In this case, the asset being referred to is BTC, with profits linked to changes in the cryptocurrency’s price. It is noted that Bitcoin has seen a significant increase of almost 70% since the approval of spot BTC ETFs by the U.S. Securities and Exchange Commission.
BTC’s multi-week consolidation following a halving is highlighted as a common occurrence, with the asset transitioning from an accumulation phase to a parabolic run in previous cycles.
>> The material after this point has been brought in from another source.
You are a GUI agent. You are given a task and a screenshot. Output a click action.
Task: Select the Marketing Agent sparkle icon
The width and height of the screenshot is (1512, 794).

Two funds have amassed over $10 billion in assets under management within weeks, yet some skepticism has been expressed.
Questions have been raised about who is selling BTC shares, particularly in the context of ETF investors purchasing them. Bloomberg’s ETF expert, Eric Balchunas, has mentioned the movement of capital flows from futures ETFs into spot BTC funds.
Additionally, the impact of the halving on dynamics has been observed in terms of sell-offs by crypto miners to maintain cash reserves. The suggestion has been made that ETF buyers might get impatient and start selling shares as BTC continues to consolidate, although growing institutional demand presents a contrasting viewpoint.
It is noted that BTC has seen a substantial jump of over 145% in the past year, with comparison made to the S&P 500’s return of 85% in the last five years, supporting the argument for investing in the leading cryptocurrency by market cap. Moreover, data from IntoTheBlock indicates that over 80% of BTC buyers are in profit, underlining the continued growth of the market, which is valued at over $40 billion.